United States v. Bormes, 568 U.S. 6 (2012), is a decision by the Supreme Court of the United States holding that the Little Tucker Act, which provides jurisdiction to federal courts for certain claims brought against the federal government, does not apply to lawsuits brought under the Fair Credit Reporting Act (FCRA).

The Court characterized the Little Tucker Act as merely "gap-filling" and, therefore, superseded when a statute authorizing a claim for damages set forth its own specific enforcement procedures, as did the FCRA. Otherwise, the Court believed, the Little Tucker Act would broadly impose a waiver of sovereign immunity under detailed statutes that did not provide for it.

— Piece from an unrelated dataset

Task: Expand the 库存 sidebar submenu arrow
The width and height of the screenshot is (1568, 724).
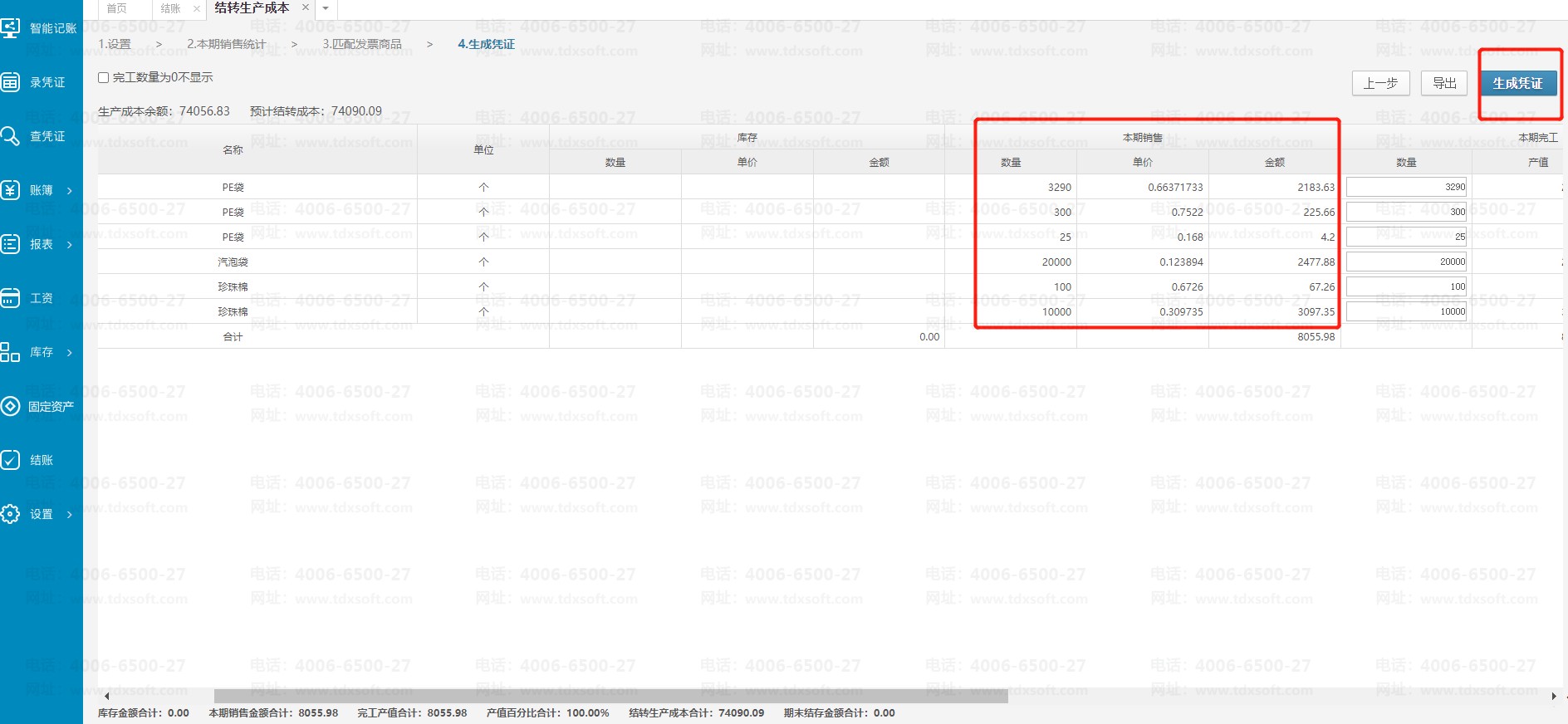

The Court directed the lower court to address on remand whether the FCRA itself authorized a claim for damages against the government for violating its provisions.

== Background ==
The issue came before the Court in the context of a lawsuit brought against the U.S. federal government by an attorney, James X. Bormes, who alleged that, after he paid a federal court filing fee online, he received a receipt that violated a provision of the FCRA by including more of his credit card information than was permitted. Bormes filed a putative class action in the United States District Court for the Northern District of Illinois, claiming jurisdiction under both the FCRA and the Little Tucker Act.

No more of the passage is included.